● What you should do: For the material below, return exactly the lines starting at the one holding "The width and height of the screenshot is (644, 411)." and ending at the one holding "The width and height of the screenshot is (666, 460).", counting both as part of the range.

● Listed entries:
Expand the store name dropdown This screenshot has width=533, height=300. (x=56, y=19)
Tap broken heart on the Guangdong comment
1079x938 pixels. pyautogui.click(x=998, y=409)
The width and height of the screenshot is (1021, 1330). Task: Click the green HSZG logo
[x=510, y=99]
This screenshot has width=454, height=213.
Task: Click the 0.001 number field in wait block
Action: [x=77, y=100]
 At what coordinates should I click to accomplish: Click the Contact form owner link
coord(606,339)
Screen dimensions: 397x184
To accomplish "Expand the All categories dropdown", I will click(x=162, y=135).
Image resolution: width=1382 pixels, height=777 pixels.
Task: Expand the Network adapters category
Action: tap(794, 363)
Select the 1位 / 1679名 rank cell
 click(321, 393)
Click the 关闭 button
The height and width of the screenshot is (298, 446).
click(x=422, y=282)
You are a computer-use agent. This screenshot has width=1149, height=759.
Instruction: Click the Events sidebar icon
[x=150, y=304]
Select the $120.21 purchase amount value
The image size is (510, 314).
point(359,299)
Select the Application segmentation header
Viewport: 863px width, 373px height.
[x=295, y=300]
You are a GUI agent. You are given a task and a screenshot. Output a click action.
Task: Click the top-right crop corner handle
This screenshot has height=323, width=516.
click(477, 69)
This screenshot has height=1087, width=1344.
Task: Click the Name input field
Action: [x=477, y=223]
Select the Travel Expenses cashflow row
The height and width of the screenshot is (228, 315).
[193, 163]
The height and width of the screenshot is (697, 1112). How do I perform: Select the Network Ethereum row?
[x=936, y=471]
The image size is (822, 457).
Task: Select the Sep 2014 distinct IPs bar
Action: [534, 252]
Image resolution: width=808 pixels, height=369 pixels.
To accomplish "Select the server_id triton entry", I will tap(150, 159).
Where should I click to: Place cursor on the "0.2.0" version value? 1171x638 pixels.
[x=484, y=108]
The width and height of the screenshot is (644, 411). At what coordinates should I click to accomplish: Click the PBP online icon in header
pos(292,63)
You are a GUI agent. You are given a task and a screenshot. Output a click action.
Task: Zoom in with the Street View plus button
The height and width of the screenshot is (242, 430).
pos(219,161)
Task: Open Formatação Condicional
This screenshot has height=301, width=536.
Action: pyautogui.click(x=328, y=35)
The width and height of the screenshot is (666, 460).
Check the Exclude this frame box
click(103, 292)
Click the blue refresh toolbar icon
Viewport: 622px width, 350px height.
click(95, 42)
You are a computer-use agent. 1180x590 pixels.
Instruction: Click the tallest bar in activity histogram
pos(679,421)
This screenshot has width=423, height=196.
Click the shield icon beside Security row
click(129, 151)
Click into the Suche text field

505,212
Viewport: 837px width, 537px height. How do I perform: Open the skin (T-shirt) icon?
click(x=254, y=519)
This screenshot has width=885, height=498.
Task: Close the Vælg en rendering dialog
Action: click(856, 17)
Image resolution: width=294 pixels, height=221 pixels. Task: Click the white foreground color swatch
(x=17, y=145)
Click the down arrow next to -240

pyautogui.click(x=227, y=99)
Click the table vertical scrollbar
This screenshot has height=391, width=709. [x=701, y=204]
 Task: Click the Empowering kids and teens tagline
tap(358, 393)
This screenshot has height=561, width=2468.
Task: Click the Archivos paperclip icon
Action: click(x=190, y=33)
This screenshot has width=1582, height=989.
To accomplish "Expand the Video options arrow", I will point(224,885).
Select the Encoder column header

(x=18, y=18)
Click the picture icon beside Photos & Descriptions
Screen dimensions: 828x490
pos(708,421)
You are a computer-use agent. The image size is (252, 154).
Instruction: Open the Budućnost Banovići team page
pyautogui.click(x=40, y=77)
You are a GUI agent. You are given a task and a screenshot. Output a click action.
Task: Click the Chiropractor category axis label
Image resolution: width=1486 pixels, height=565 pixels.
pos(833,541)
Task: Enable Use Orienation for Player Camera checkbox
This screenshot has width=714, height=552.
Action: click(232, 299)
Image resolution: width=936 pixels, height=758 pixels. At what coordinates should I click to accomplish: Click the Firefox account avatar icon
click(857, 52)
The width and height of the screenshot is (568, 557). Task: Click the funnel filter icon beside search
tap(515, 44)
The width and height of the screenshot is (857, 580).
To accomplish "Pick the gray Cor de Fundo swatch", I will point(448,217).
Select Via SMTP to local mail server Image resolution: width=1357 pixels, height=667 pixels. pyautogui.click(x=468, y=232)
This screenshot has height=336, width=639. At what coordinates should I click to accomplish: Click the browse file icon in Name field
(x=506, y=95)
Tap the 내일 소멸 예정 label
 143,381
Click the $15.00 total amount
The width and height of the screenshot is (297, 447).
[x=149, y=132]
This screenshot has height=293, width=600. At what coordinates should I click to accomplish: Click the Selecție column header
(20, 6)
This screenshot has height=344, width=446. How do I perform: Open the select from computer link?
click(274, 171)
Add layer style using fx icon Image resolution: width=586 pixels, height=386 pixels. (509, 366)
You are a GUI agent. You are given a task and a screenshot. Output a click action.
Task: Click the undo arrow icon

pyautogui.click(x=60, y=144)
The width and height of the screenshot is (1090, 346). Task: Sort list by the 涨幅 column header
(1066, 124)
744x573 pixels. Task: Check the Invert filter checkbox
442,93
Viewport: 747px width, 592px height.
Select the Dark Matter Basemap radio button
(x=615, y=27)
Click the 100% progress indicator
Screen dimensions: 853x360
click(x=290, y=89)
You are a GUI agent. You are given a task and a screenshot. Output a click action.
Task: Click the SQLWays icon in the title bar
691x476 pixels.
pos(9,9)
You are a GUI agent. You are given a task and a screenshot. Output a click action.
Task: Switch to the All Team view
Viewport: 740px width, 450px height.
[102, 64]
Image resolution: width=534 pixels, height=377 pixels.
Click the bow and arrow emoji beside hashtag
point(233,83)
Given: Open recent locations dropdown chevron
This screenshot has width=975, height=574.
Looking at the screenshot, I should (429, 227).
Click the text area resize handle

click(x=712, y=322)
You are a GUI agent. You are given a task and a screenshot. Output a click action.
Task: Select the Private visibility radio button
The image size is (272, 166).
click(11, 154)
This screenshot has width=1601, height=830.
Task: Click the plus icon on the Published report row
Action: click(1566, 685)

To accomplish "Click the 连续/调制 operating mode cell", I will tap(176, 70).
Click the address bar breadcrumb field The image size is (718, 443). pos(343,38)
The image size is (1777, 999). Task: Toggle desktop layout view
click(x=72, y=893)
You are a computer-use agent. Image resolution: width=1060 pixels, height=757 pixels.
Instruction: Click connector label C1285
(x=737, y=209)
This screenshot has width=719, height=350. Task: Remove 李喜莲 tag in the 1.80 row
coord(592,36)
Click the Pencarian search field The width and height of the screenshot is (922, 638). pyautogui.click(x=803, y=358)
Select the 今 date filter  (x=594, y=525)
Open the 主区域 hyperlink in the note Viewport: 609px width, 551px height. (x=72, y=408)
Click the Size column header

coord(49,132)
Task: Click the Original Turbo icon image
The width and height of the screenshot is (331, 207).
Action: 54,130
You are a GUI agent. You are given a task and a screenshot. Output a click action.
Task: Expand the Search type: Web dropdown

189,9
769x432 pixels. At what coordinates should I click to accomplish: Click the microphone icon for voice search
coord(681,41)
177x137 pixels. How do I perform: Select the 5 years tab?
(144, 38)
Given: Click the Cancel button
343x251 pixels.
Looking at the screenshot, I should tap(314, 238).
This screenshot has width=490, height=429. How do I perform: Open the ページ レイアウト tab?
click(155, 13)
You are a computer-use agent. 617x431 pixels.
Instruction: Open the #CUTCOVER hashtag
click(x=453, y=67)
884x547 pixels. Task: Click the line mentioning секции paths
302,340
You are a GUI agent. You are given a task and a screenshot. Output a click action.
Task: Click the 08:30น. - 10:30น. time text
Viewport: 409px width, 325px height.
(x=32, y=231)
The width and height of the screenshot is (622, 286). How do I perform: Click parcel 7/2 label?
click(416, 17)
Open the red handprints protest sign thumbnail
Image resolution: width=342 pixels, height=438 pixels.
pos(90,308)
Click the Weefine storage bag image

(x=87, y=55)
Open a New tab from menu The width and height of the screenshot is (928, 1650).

● Solution for this problem:
The width and height of the screenshot is (644, 411). At what coordinates should I click to accomplish: Click the PBP online icon in header
pos(292,63)
You are a GUI agent. You are given a task and a screenshot. Output a click action.
Task: Zoom in with the Street View plus button
The height and width of the screenshot is (242, 430).
pos(219,161)
Task: Open Formatação Condicional
This screenshot has height=301, width=536.
Action: pyautogui.click(x=328, y=35)
The width and height of the screenshot is (666, 460).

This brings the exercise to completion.